_Task brief_: Quote the rows starting at the line that contains "This screenshot has width=1358, height=556." and ending at the line that contains "coord(54,298)", repeating each one precisely.

_Data in this exercise_:
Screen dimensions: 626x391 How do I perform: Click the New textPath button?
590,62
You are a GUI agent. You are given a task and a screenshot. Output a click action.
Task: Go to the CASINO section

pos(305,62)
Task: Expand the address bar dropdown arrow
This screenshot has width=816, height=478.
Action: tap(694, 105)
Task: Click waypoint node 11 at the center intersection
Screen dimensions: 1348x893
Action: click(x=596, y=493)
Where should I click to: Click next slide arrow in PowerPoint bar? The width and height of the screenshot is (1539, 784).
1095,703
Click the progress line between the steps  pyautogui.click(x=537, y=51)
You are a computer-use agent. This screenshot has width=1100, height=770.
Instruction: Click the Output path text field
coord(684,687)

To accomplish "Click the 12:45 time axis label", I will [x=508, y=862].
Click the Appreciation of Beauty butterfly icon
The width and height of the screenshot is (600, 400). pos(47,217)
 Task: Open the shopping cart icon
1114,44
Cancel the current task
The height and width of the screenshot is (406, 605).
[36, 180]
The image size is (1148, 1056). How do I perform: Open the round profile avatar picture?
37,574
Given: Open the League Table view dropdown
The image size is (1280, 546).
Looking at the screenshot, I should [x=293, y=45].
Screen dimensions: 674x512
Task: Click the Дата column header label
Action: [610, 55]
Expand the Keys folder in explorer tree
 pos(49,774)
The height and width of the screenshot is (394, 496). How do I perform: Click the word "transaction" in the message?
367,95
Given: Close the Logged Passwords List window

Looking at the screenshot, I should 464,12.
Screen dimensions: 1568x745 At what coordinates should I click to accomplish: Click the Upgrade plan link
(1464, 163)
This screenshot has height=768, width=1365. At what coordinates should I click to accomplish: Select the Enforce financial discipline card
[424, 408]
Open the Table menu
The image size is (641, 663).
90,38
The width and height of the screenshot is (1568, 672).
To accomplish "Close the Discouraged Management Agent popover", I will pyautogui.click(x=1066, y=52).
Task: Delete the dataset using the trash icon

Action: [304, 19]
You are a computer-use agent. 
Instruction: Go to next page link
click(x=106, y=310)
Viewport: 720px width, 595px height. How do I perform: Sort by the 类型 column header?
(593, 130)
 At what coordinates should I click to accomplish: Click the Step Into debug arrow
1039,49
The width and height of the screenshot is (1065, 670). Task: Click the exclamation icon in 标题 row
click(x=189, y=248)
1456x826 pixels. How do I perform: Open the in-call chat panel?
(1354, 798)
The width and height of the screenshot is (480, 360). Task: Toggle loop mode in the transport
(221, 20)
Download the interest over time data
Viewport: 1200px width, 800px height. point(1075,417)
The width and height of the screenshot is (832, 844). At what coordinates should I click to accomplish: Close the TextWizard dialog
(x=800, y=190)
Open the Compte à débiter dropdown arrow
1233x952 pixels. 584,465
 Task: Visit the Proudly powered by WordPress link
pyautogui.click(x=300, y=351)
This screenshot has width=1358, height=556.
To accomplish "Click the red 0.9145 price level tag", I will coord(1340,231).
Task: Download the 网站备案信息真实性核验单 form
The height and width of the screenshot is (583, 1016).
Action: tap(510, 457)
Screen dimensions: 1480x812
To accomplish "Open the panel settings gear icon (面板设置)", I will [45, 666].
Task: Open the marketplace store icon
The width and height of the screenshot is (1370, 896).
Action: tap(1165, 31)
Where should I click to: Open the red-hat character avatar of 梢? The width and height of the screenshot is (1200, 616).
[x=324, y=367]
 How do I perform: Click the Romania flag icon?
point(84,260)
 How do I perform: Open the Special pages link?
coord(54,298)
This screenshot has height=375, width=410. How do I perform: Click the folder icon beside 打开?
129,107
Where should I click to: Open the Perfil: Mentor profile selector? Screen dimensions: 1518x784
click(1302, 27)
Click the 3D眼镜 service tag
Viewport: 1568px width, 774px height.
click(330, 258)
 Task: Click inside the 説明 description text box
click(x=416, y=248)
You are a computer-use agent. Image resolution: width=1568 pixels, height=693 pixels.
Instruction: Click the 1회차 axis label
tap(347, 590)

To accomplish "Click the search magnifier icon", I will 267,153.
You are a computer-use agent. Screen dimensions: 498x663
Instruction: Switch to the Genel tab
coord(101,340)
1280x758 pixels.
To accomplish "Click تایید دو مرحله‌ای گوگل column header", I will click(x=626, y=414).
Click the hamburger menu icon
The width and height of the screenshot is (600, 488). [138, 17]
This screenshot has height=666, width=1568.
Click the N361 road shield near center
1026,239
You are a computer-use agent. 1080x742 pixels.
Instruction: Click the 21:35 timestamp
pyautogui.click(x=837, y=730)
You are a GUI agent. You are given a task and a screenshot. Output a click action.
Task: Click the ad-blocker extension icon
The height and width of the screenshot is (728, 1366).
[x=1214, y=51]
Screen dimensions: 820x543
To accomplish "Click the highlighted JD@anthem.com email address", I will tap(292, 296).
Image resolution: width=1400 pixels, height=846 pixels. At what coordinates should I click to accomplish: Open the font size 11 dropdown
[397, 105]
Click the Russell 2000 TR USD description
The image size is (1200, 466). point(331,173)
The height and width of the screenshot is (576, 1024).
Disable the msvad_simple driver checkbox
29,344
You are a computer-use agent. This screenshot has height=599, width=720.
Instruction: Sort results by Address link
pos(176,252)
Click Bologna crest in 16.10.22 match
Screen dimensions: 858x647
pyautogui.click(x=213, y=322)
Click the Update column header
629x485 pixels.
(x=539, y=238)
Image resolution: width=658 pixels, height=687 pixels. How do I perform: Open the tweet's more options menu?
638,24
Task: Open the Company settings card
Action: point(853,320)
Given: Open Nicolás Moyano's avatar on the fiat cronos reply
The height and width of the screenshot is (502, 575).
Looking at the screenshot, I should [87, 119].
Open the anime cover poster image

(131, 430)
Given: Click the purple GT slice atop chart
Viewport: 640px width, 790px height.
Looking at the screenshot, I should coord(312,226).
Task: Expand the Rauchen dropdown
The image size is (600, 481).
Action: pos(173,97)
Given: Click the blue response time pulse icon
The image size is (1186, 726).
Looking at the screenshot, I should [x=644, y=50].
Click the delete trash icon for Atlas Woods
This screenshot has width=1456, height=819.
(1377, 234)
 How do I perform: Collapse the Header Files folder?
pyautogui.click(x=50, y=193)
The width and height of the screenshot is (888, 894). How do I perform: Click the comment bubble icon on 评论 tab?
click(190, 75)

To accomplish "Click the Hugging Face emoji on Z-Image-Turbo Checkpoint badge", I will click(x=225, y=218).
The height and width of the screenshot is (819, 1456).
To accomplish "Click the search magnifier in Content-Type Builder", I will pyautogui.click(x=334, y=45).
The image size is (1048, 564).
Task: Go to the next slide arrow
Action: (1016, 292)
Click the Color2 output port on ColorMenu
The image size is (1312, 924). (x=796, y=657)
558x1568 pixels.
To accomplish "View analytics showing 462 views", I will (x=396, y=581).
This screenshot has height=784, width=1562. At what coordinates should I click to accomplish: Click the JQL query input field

_The reply_:
This screenshot has width=1358, height=556.
To accomplish "Click the red 0.9145 price level tag", I will coord(1340,231).
Task: Download the 网站备案信息真实性核验单 form
The height and width of the screenshot is (583, 1016).
Action: tap(510, 457)
Screen dimensions: 1480x812
To accomplish "Open the panel settings gear icon (面板设置)", I will [45, 666].
Task: Open the marketplace store icon
The width and height of the screenshot is (1370, 896).
Action: tap(1165, 31)
Where should I click to: Open the red-hat character avatar of 梢? The width and height of the screenshot is (1200, 616).
[x=324, y=367]
 How do I perform: Click the Romania flag icon?
point(84,260)
 How do I perform: Open the Special pages link?
coord(54,298)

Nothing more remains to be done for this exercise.